21. On whether the applicant’s application dated 30th May 2016 has satisfied the conditions for stay of execution of judgment of 12th May 2016 pending hearing and determination of the appeal, the applicant through its counsel Mr Kurauka submitted that the applicant having exercised its constitutional right to an appeal, which appeal is arguable, unless stay is granted, the appeal shall be rendered nugatory and that the applicant shall be forced to pay the shs 500,000 fine imposed by the respondent, yet it has lost huge sums of money and rent deposit in respect of Buruburu Fair Centre among other services as a result of the respondent’s acts of refusal to issue or approve licences for the applicant to operate the Buruburu Branch; and to grant authority to the applicant to carry out money transfer services in conjunction with Kenya Commercial Bank because of the pendency of this matter.
22. The applicant therefore urged this court to intervene to prevent the respondent from undertaking any decision that is prejudicial to the applicant’s business to avoid the losses and damage being suffered by the applicant.
23. On the part of the respondent, it is contended that the application for stay of execution before this court is misconceived and lacking in merit because the judgment of Honourable Korir J dismissed the applicant’s Judicial Review proceedings with no orders as to costs. That an order of dismissal of proceedings is a negative order hence there is nothing to be executed capable of being stayed.
24. In addition, it was contended and submitted by the respondent’s counsel that there is no appeal as the Notice of Appeal filed on 16th May 2016 was only served on 6th September 2016 in contravention of the provisions of Rule 77 (1) of the Court of Appeal Rules.

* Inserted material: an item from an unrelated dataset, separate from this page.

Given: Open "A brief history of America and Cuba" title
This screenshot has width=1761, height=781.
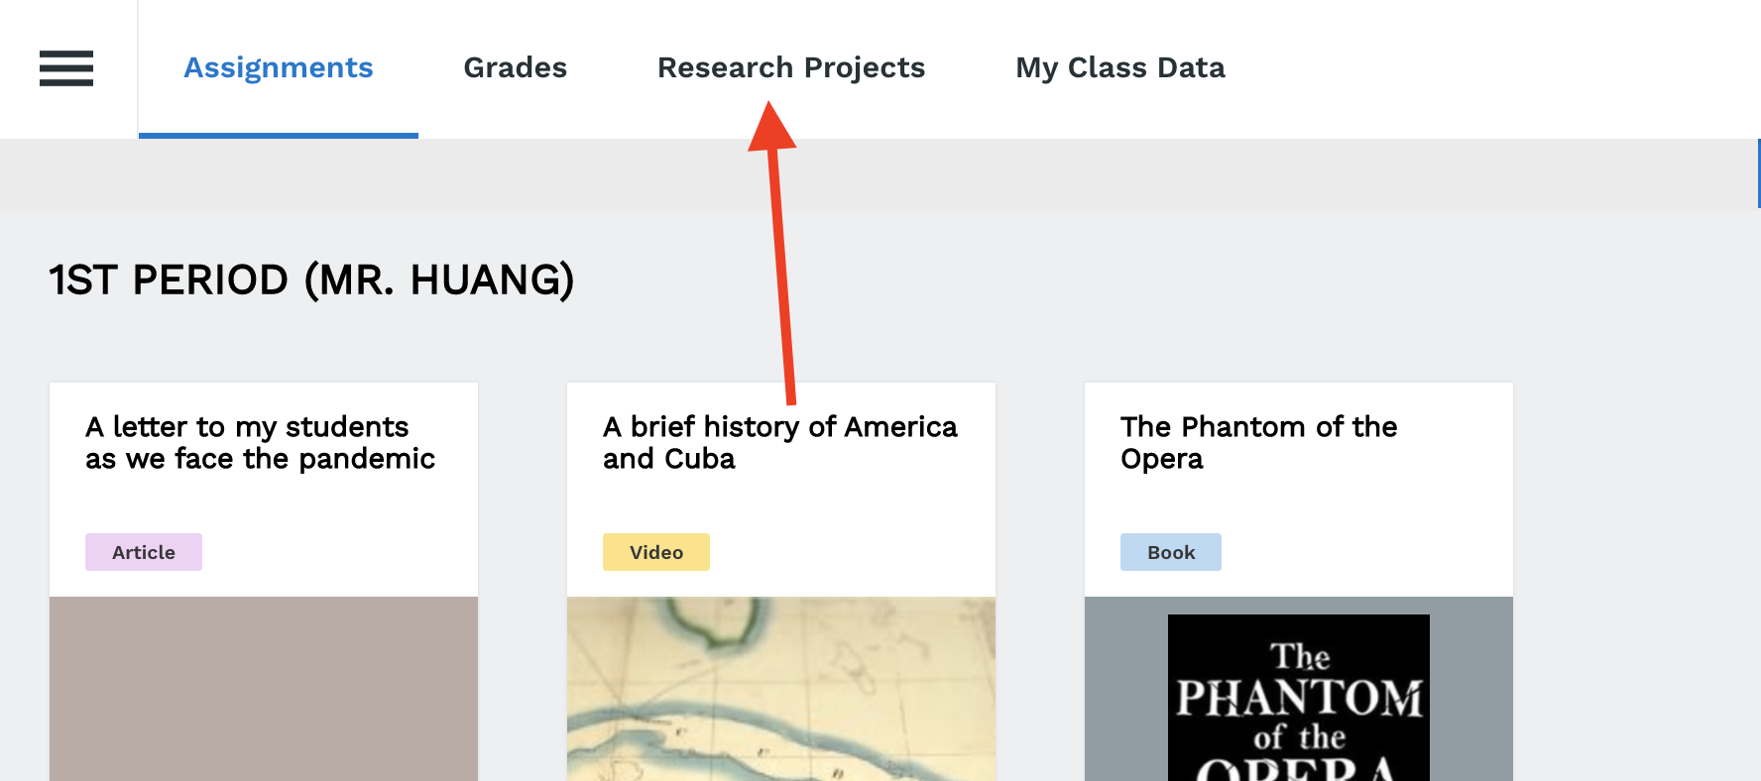Looking at the screenshot, I should (x=779, y=443).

25. Further, that in any event the conditions for grant of stay of Execution pending appeal as stipulated under Order 42 Rule 6 (2) of the Civil Procedure Rules have not been met by the applicant’s application.
26. The respondent further submitted that the applicant had failed to demonstrate that it had an arguable appeal because it never attempted to annex a draft Memorandum of Appeal for the court to appreciate the grounds of appeal contemplated in the Notice of Appeal which was served out of the stipulated period.

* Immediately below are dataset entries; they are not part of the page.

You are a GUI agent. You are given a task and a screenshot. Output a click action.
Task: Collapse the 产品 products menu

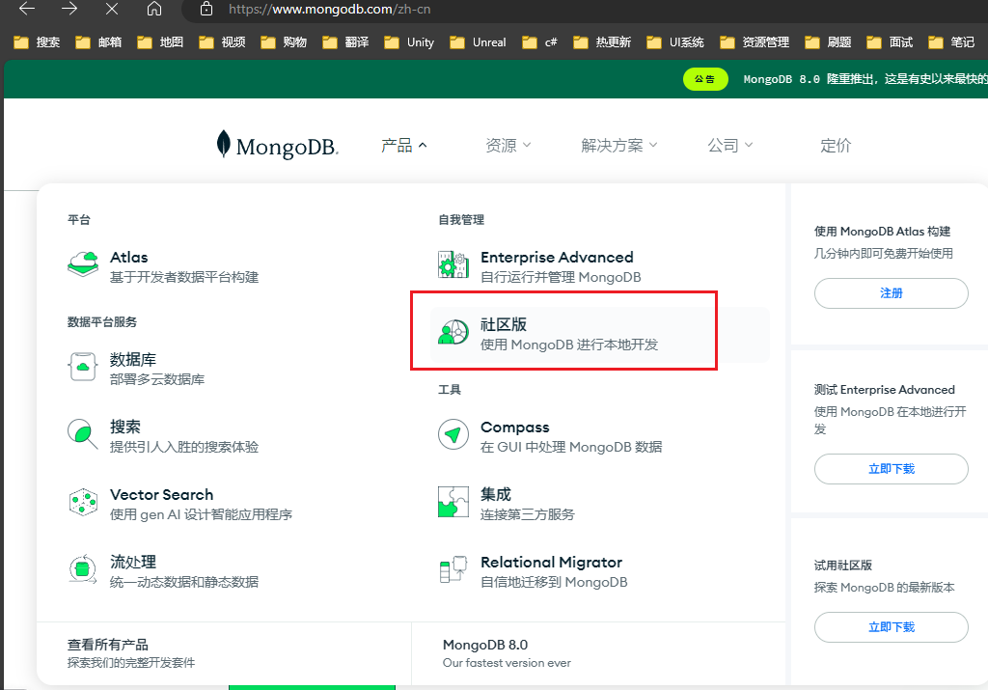pos(403,146)
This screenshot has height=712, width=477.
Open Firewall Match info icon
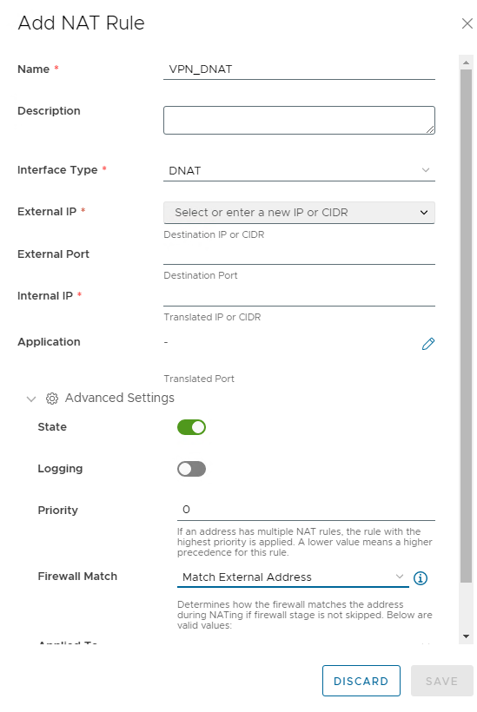coord(421,578)
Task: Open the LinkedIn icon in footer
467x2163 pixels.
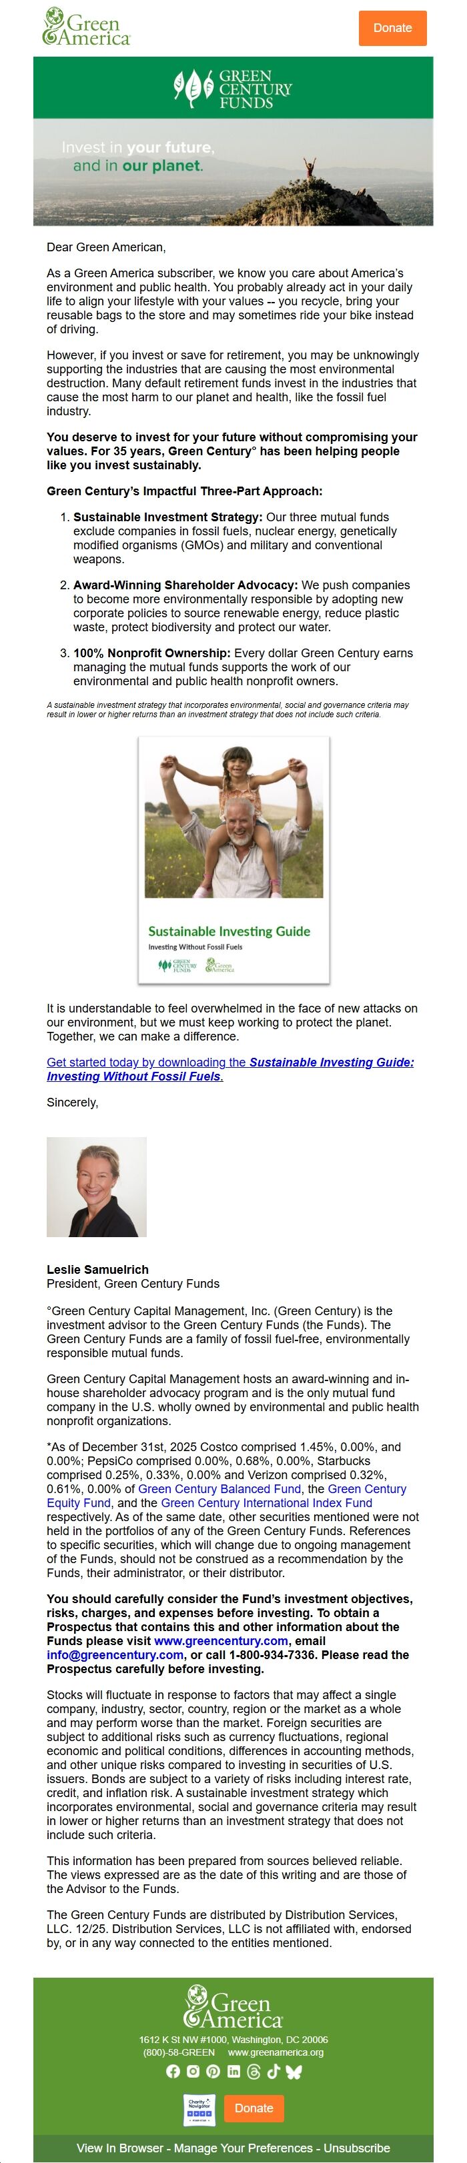Action: coord(234,2071)
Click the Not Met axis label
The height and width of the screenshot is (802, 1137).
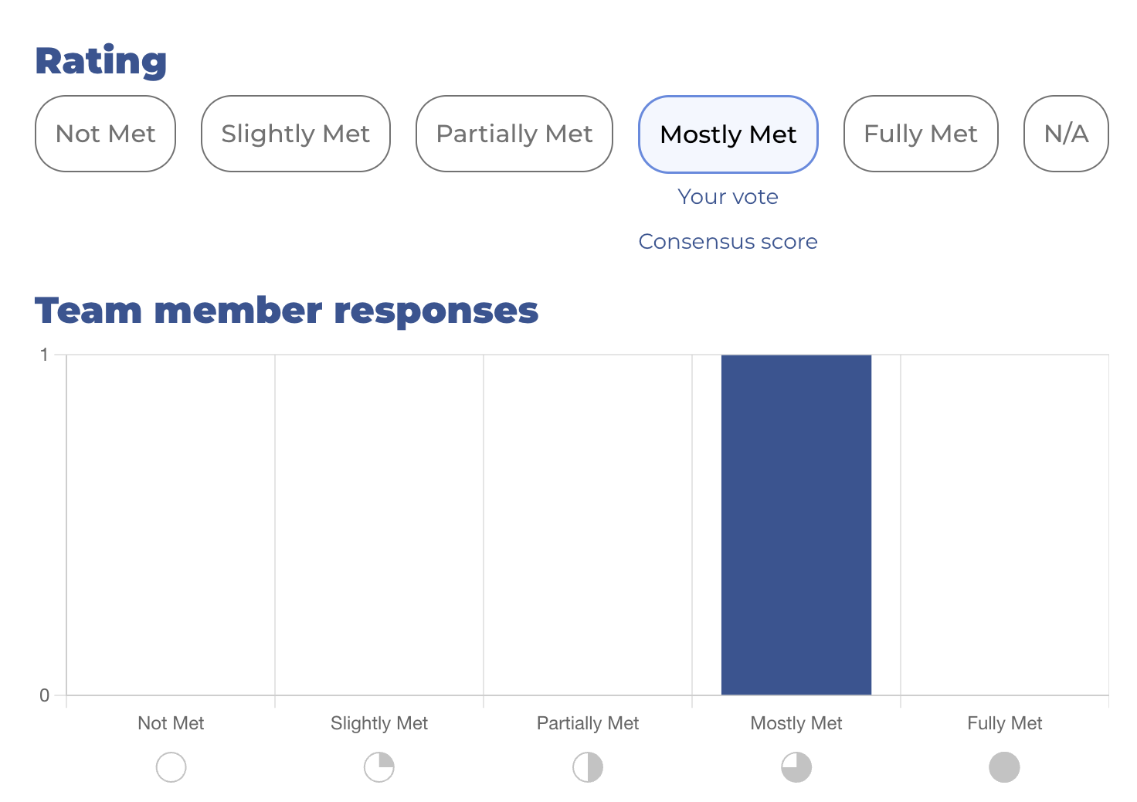171,723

27. To answer the first issue, it is important to note that indeed, the judgment of Honourable Korir J delivered on 12th May 2016 dismissed the applicant’s case after finding that the applicant had not demonstrated that Judicial Review orders can issue in the circumstances of its case.
28. It is the above order of dismissal of its Judicial Review application dated 2nd January 2015 that the applicant herein now seeks to challenge before the Court of Appeal and so it filed a Notice of Appeal dated 16th May 2016 on the same day, but never served it upon the respondent until 6th September 2016 contrary to Rule 77(1) of the Court of Appeal Rules.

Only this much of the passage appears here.